Task to carry out = Copy out every line of the listing below, requests and all, multiplying each coordinate in the answers by 0.65 and rounding to the nearest whole number, with halves going up. Leave the numbers inside the requests unchanged.

Task inputs =
====

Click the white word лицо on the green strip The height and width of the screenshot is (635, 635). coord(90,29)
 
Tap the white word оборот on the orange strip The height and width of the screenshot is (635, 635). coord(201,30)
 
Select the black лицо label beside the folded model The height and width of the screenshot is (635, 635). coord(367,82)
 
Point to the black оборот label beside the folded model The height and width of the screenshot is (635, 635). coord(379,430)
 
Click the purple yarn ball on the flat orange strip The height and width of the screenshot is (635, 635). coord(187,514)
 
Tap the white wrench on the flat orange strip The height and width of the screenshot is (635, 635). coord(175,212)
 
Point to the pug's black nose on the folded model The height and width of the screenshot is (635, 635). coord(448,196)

====

Task output =
Click the white word лицо on the green strip The height and width of the screenshot is (635, 635). coord(59,19)
 
Tap the white word оборот on the orange strip The height and width of the screenshot is (635, 635). coord(131,20)
 
Select the black лицо label beside the folded model The height and width of the screenshot is (635, 635). coord(239,53)
 
Point to the black оборот label beside the folded model The height and width of the screenshot is (635, 635). coord(246,280)
 
Click the purple yarn ball on the flat orange strip The height and width of the screenshot is (635, 635). coord(122,334)
 
Tap the white wrench on the flat orange strip The height and width of the screenshot is (635, 635). coord(114,138)
 
Point to the pug's black nose on the folded model The height and width of the screenshot is (635, 635). coord(291,127)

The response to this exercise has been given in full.